**Goal of the exercise**.
Transcribe the data that follows without changing a word, and omit the pictures.

(Given records)

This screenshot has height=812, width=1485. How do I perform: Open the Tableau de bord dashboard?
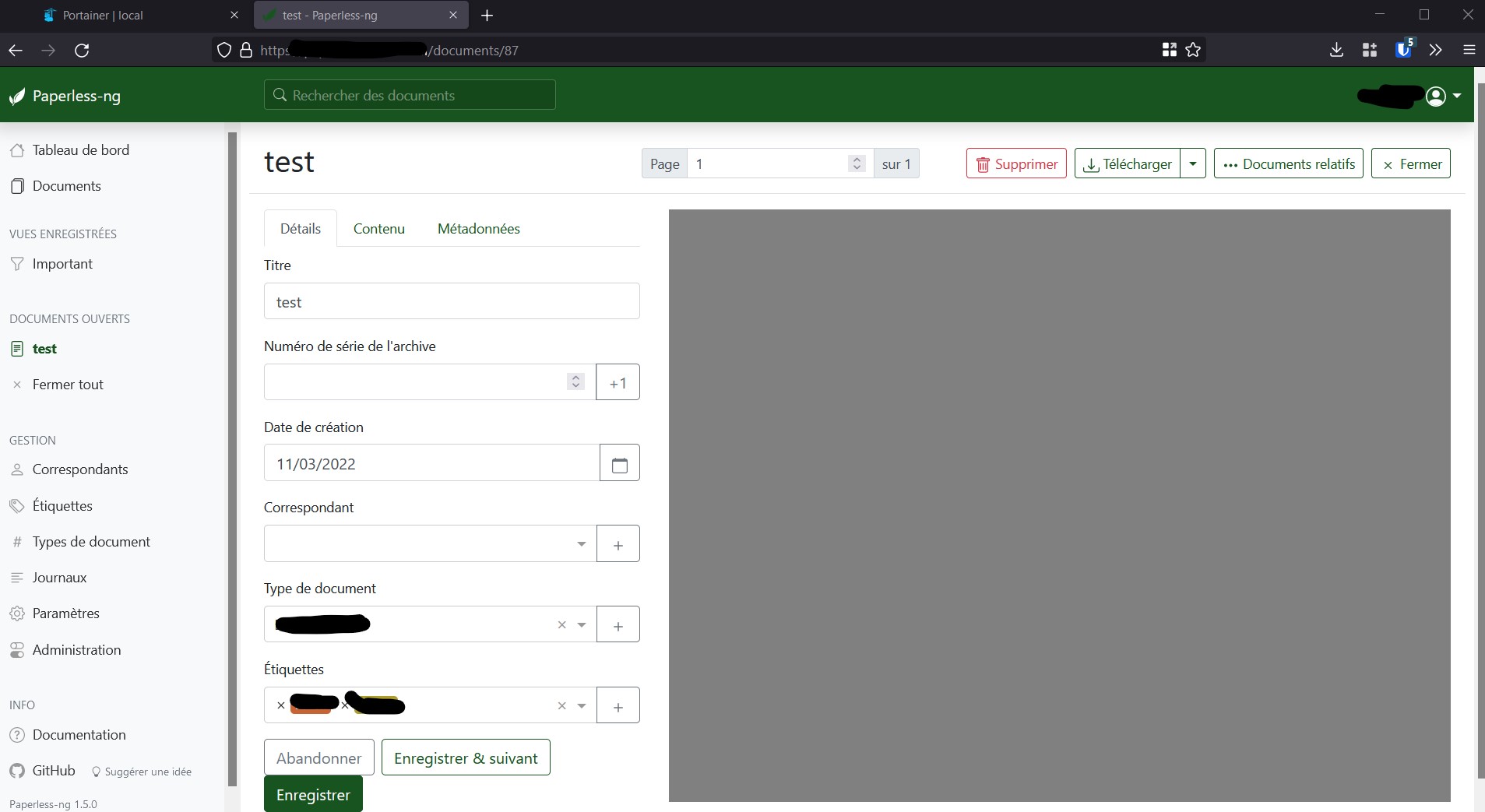81,150
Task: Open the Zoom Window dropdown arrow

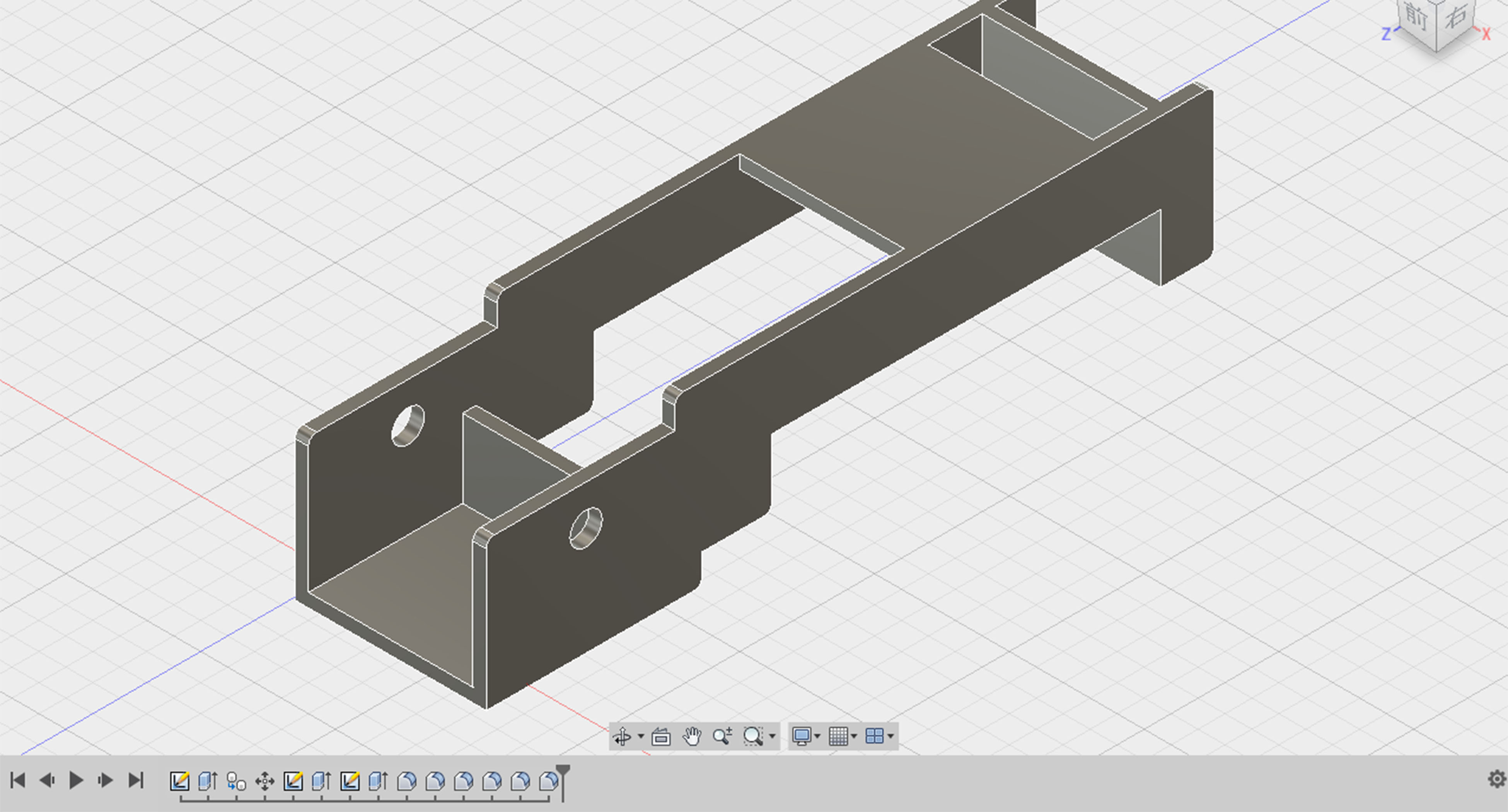Action: [772, 737]
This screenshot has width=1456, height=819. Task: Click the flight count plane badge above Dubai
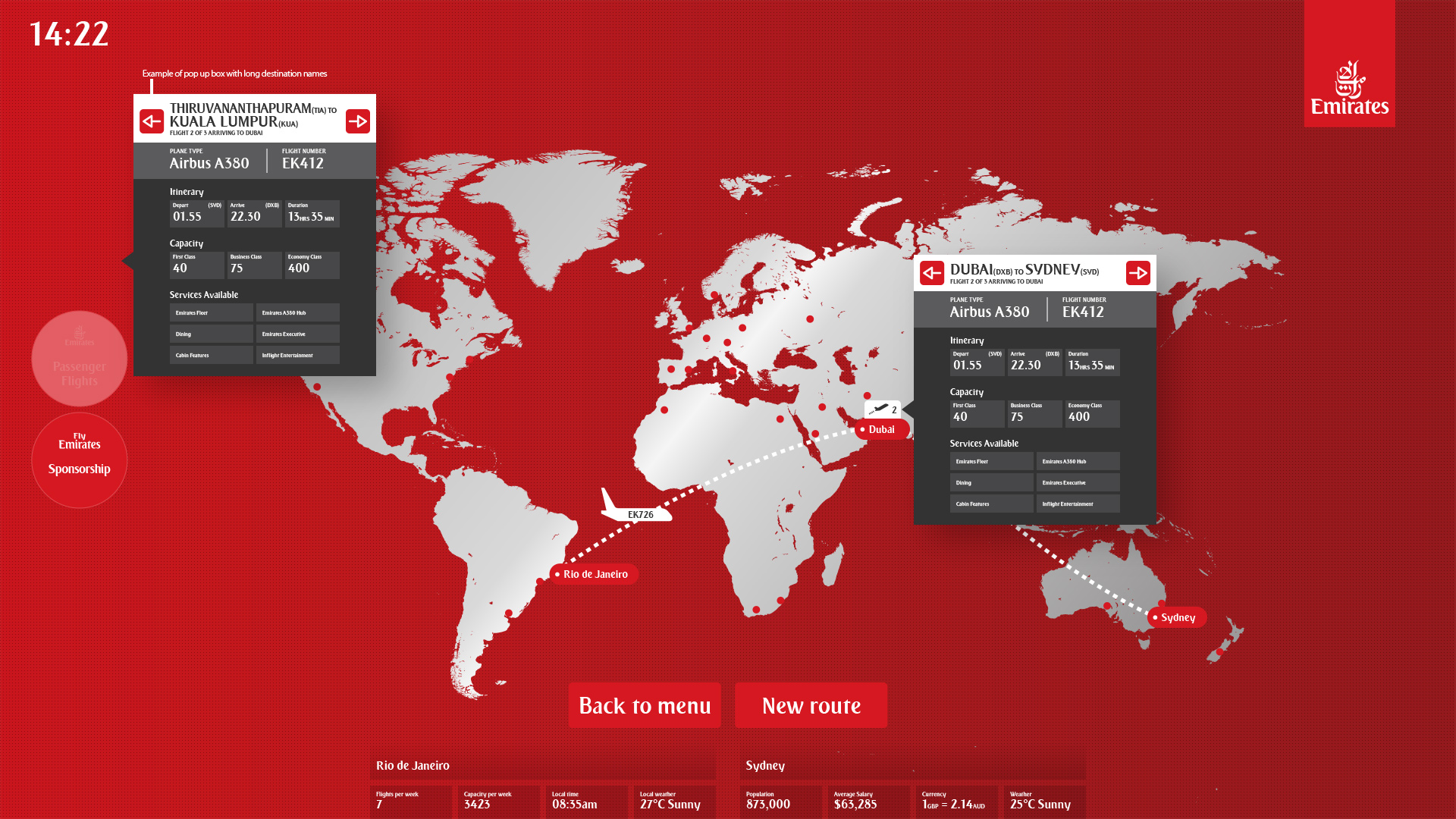(x=883, y=410)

(End Given records)

**Response to this exercise**.
This screenshot has height=812, width=1485. How do I perform: Open the Tableau de bord dashboard?
81,150
Task: Open the Zoom Window dropdown arrow

Action: [772, 737]
This screenshot has width=1456, height=819. Task: Click the flight count plane badge above Dubai
(x=883, y=410)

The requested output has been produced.